Um levantamento feito por organizações indígenas dos nove países da Amazônia identificou 567 blocos de petróleo e gás e 114 mil pedidos de mineração na bacia do rio Amazonas, que nasce nos Andes peruano e corta o continente até desaguar no litoral paraense
Áreas de exploração de petróleo e gás afetam mais de 320 mil km² de terras indígenas na bacia amazônica, região que compreende áreas florestais de nove países: Brasil, Bolívia, Colômbia, Equador, Guiana, Guiana Francesa, Peru, Suriname e Venezuela.
Ao todo, 567 blocos de extração de petróleo e gás impactam direta ou indiretamente uma área indígena equivalente ao estado do Maranhão.
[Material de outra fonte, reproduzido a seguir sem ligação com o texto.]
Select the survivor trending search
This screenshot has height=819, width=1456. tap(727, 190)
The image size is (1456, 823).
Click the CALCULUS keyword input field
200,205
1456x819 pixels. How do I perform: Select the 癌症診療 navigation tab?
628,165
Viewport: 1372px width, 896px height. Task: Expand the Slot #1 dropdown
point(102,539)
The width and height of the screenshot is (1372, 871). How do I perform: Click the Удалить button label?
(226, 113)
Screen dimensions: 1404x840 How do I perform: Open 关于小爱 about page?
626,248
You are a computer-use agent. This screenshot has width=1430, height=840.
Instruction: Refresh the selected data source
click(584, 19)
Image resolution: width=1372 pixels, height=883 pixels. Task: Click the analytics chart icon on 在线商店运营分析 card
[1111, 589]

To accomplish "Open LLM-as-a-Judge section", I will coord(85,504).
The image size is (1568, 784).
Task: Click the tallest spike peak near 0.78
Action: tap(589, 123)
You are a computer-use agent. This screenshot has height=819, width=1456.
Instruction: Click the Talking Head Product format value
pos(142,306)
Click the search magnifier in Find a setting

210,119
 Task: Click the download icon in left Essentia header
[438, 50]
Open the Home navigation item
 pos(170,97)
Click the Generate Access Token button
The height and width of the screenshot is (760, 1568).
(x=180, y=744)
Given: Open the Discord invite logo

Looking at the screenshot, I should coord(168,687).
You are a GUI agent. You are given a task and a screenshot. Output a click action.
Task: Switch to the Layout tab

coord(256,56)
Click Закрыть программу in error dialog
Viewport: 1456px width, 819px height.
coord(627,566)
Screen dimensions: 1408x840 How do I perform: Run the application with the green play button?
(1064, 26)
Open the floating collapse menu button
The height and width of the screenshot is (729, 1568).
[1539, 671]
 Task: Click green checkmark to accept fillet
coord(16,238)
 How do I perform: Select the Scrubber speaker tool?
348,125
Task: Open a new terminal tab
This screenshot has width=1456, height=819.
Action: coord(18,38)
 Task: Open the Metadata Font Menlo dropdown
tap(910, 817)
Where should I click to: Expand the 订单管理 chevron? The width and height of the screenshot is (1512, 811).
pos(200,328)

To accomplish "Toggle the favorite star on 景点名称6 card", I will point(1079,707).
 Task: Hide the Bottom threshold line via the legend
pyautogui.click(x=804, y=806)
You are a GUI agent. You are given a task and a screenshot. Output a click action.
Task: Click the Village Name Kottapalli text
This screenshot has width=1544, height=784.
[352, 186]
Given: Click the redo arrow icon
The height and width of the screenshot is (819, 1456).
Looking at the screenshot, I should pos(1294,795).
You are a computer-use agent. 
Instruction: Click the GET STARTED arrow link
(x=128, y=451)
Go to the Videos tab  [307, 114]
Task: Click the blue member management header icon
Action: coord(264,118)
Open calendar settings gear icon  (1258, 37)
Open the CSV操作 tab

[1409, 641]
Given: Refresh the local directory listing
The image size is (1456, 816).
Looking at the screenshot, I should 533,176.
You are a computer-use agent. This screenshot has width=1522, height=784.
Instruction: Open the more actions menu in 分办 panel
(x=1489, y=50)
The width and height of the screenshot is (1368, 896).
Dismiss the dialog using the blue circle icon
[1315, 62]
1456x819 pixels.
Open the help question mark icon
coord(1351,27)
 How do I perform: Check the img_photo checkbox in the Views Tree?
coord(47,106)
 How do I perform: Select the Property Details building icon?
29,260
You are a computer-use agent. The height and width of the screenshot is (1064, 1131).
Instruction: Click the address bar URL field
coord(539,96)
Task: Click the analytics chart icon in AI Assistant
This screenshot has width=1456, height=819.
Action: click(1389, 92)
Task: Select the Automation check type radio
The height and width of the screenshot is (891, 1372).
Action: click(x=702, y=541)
Esse é o resultado de um levantamento feito pela equipe de monitoramento territorial da Coiab (Coordenação das Organizações Indígenas da Amazônia Brasileira), em parceria com a Coica (Coordenadoria das Organizações Indígenas da Bacia Amazônica, que reúne instituições dos nove países amazônicos), publicado na quarta-feira (19) em primeira mão pela Repórter Brasil.
A análise identificou também cerca de 114 mil pedidos de mineração ativos na bacia panamazônica, que impactam mais de 2.500 terras indígenas no continente.
O estudo considera como territórios diretamente impactados aqueles sobrepostos por atividades de mineração, petróleo e gás, ou localizados em um raio de até 30 km das atividades — distância na qual os efeitos ambientais e sociais costumam se manifestar de forma imediata, de acordo com as organizações.